TASK BRIEF:
Switch "Organize" to "Sort" in everything from the line containing "This screenshot has width=366, height=216." down to the end of the records, changing nothing else and leaving the pictures out.

PROVIDED ENTRIES:
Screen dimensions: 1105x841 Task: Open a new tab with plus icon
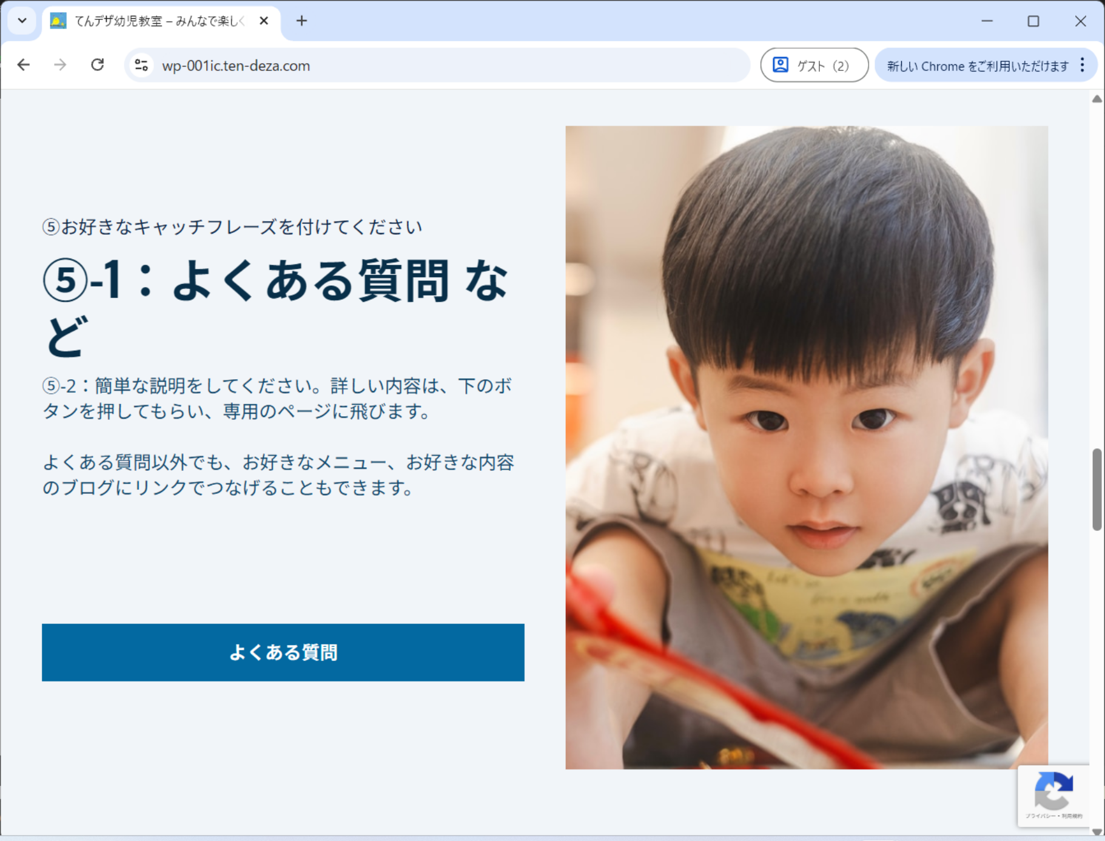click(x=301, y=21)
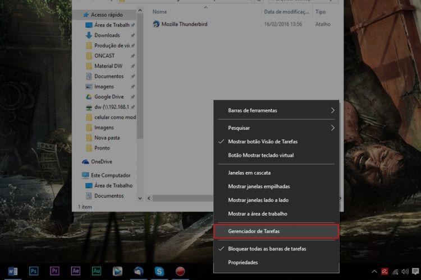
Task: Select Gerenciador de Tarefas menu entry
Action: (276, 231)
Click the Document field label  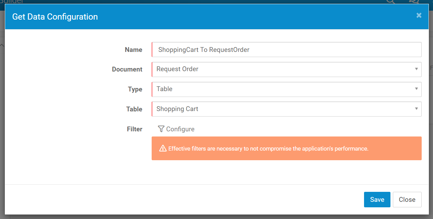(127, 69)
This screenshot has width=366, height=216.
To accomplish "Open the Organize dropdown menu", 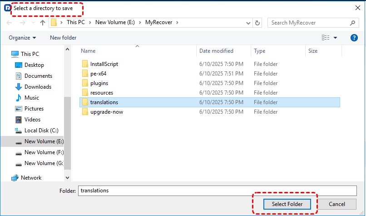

SOLUTION:
This screenshot has width=366, height=216.
To accomplish "Open the Sort dropdown menu", 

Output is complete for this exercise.